Data section:
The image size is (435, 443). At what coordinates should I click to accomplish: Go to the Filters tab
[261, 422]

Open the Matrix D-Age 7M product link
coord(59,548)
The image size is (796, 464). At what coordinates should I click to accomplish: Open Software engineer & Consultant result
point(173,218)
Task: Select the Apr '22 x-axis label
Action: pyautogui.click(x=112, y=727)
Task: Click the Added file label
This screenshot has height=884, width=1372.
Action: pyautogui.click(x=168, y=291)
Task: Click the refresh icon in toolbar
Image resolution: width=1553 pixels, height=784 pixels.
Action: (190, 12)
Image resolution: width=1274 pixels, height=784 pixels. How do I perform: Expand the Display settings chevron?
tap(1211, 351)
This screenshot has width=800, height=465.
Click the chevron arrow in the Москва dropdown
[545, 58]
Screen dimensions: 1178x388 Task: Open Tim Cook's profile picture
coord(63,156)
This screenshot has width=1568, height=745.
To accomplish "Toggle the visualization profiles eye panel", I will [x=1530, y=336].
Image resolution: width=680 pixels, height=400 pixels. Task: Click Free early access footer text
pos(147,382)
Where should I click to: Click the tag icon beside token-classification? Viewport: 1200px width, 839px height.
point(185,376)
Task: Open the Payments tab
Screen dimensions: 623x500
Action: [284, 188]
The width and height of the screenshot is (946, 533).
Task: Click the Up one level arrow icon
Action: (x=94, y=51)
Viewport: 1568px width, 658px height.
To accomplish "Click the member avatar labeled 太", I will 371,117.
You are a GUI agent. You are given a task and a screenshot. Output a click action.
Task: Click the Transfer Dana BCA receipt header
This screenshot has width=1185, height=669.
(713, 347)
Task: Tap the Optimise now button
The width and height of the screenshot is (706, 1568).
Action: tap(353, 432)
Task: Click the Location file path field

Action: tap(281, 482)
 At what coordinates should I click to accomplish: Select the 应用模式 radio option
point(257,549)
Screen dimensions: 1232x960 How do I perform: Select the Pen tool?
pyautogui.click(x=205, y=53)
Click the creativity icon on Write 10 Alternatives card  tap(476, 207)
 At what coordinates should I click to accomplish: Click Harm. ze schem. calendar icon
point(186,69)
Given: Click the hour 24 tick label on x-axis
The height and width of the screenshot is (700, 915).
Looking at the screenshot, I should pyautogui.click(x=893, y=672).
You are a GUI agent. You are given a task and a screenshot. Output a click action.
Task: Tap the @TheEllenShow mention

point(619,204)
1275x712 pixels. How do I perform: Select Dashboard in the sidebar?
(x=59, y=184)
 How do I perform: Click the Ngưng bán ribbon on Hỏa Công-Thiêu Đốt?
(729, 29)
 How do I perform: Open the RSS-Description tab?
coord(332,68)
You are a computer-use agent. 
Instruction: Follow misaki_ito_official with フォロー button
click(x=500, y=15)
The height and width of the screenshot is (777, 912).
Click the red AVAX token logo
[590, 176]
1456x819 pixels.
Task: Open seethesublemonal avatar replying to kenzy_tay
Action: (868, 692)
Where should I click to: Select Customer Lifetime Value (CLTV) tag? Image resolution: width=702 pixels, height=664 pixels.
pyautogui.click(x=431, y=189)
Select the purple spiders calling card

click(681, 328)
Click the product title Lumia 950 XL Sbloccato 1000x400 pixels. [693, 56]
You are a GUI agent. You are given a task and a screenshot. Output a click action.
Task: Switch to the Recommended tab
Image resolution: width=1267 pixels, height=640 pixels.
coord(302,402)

Exercise requirements: Retype the data exactly.

Task answer:
The image size is (435, 443). At what coordinates should I click to accomplish: Go to the Filters tab
[261, 422]

Open the Matrix D-Age 7M product link
coord(59,548)
The image size is (796, 464). At what coordinates should I click to accomplish: Open Software engineer & Consultant result
point(173,218)
Task: Select the Apr '22 x-axis label
Action: pyautogui.click(x=112, y=727)
Task: Click the Added file label
This screenshot has height=884, width=1372.
Action: pyautogui.click(x=168, y=291)
Task: Click the refresh icon in toolbar
Image resolution: width=1553 pixels, height=784 pixels.
Action: (190, 12)
Image resolution: width=1274 pixels, height=784 pixels. How do I perform: Expand the Display settings chevron?
tap(1211, 351)
This screenshot has width=800, height=465.
Click the chevron arrow in the Москва dropdown
[545, 58]
Screen dimensions: 1178x388 Task: Open Tim Cook's profile picture
coord(63,156)
This screenshot has width=1568, height=745.
To accomplish "Toggle the visualization profiles eye panel", I will [x=1530, y=336].
Image resolution: width=680 pixels, height=400 pixels. Task: Click Free early access footer text
pos(147,382)
Where should I click to: Click the tag icon beside token-classification? Viewport: 1200px width, 839px height.
point(185,376)
Task: Open the Payments tab
Screen dimensions: 623x500
Action: [284, 188]
The width and height of the screenshot is (946, 533).
Task: Click the Up one level arrow icon
Action: (x=94, y=51)
Viewport: 1568px width, 658px height.
To accomplish "Click the member avatar labeled 太", I will 371,117.
You are a GUI agent. You are given a task and a screenshot. Output a click action.
Task: Click the Transfer Dana BCA receipt header
This screenshot has width=1185, height=669.
(713, 347)
Task: Tap the Optimise now button
The width and height of the screenshot is (706, 1568).
Action: tap(353, 432)
Task: Click the Location file path field

Action: tap(281, 482)
 At what coordinates should I click to accomplish: Select the 应用模式 radio option
point(257,549)
Screen dimensions: 1232x960 How do I perform: Select the Pen tool?
pyautogui.click(x=205, y=53)
Click the creativity icon on Write 10 Alternatives card  tap(476, 207)
 At what coordinates should I click to accomplish: Click Harm. ze schem. calendar icon
point(186,69)
Given: Click the hour 24 tick label on x-axis
The height and width of the screenshot is (700, 915).
Looking at the screenshot, I should pyautogui.click(x=893, y=672).
You are a GUI agent. You are given a task and a screenshot. Output a click action.
Task: Tap the @TheEllenShow mention

point(619,204)
1275x712 pixels. How do I perform: Select Dashboard in the sidebar?
(x=59, y=184)
 How do I perform: Click the Ngưng bán ribbon on Hỏa Công-Thiêu Đốt?
(729, 29)
 How do I perform: Open the RSS-Description tab?
coord(332,68)
You are a computer-use agent. 
Instruction: Follow misaki_ito_official with フォロー button
click(x=500, y=15)
The height and width of the screenshot is (777, 912).
Click the red AVAX token logo
[590, 176]
1456x819 pixels.
Task: Open seethesublemonal avatar replying to kenzy_tay
Action: (868, 692)
Where should I click to: Select Customer Lifetime Value (CLTV) tag? Image resolution: width=702 pixels, height=664 pixels.
pyautogui.click(x=431, y=189)
Select the purple spiders calling card

click(681, 328)
Click the product title Lumia 950 XL Sbloccato 1000x400 pixels. [693, 56]
You are a GUI agent. You are given a task and a screenshot. Output a click action.
Task: Switch to the Recommended tab
Image resolution: width=1267 pixels, height=640 pixels.
coord(302,402)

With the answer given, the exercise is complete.